Shares in EOH rebounded by almost a third on Wednesday, a sign that investors may be starting to buy into the technology firm’s turnaround efforts after a devastating fraud scandal involving its employees and the public sector.

EOH, whose stock value has almost halved so far in 2019, is in the middle of cleaning up its balance sheet following allegations of underhanded dealings with the government, forcing the company into taking billions of rand in writedown charges and losing nearly R1bn.

CEO Stephen van Coller, who took the helm in September 2018, has drawn up a recovery plan that includes selling assets to reduce the firm’s R3.1bn debt pile and improving corporate governance standards.

The share price reached a two-month high on Wednesday, with analysts citing assurances from Van Coller that the company would pay down its debt via assets sales, while a clearer picture about the scale of the corporate governance flaws from an ENSafrica investigation, which is nearing completion, added to the positive sentiment.
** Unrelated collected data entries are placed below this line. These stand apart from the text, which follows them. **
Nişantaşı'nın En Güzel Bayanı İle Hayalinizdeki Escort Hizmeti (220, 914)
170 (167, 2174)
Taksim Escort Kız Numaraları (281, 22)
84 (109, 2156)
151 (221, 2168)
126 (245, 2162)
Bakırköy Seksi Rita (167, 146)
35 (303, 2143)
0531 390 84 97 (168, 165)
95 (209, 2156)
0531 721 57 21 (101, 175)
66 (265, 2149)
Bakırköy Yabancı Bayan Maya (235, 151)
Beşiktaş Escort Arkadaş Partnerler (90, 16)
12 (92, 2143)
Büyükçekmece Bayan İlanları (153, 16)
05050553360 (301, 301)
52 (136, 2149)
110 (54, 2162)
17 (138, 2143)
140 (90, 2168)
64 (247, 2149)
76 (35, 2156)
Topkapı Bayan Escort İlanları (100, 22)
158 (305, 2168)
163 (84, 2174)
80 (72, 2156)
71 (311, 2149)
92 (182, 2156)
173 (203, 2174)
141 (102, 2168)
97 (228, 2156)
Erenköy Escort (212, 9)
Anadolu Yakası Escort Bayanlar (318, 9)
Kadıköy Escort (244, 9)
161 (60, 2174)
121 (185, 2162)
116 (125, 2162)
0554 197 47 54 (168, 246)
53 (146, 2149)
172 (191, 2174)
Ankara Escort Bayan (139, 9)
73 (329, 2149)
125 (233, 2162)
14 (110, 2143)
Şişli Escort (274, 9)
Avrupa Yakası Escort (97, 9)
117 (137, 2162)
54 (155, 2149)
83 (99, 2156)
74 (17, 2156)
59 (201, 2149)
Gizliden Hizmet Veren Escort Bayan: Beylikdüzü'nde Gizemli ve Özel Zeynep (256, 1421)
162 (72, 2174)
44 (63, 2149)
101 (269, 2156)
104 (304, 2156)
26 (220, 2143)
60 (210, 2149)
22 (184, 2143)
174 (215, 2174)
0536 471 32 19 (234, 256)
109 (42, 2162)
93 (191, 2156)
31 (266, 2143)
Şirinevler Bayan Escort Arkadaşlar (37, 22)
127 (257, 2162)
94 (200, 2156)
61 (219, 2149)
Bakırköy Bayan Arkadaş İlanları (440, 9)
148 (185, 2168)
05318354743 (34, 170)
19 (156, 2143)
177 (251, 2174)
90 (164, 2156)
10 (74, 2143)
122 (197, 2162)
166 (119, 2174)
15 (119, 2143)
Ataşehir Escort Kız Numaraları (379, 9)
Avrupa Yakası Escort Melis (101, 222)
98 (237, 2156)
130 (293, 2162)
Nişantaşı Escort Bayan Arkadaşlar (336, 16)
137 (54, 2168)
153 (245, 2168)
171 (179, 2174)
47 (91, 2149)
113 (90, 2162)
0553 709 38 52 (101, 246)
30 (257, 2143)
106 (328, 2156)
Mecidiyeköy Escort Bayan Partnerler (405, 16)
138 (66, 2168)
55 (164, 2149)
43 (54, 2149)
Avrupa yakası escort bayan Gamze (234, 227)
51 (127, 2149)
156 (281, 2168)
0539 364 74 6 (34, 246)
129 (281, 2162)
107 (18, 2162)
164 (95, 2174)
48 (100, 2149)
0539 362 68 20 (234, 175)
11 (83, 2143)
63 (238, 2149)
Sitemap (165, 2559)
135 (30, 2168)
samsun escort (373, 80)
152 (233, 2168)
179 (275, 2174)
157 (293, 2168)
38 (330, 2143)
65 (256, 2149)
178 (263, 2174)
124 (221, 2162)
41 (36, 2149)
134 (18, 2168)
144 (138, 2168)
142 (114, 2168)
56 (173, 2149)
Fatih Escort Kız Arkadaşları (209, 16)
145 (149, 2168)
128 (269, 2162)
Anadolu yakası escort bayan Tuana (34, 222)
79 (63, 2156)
The stock rose as much as 30% during the session on Wednesday, before paring some of the gains to close 18.3% higher at R16. But it is still a long way from the highs notched up just three years ago when it was fetching about R178 a share.

Some reassurance that EOH is still on target with asset disposals could have given some investors comfort that there would be less risk regarding its balance sheet, said Mergence Investment portfolio manager Peter Takaendesa.

"But we have seen this before, that they will try to reassure markets then something else happens and all these gains are lost again."

As part of clean-up efforts, Van Coller has said EOH Mthombo, the business unit implicated in the fraud and which was primarily responsible for securing public sector contracts, would be closed down; but he told Business Day that EOH was still keen to do business with the government.

EOH Mthombo accounts for 18% of the company’s nearly R12bn revenue.

"I still think the government business is interesting business," he said. "It takes two to tango. You can’t just say the government was bad and we got sucked in. That’s nonsense. We were part of the problem."

He said EOH needed to strengthen its governance systems to ensure that its employees can easily pull out of a contract when they are asked to "do things the wrong way".

"We’ve learnt the hard way .... you don’t want to win business at all costs," Van Coller said.

The ENSAfrica investigation revealed close to R1bn in underhanded dealings, including transactions with no evidence of valid contracts being in place or where no work was done (R665m), as well as R90m of loans written off and overbilling of about R180m.

The investigation has also resulted in up to 46 persons being reported to authorities. Of these, 16 employees at EOH were implicated directly in the wrongdoing together with 12 government employees.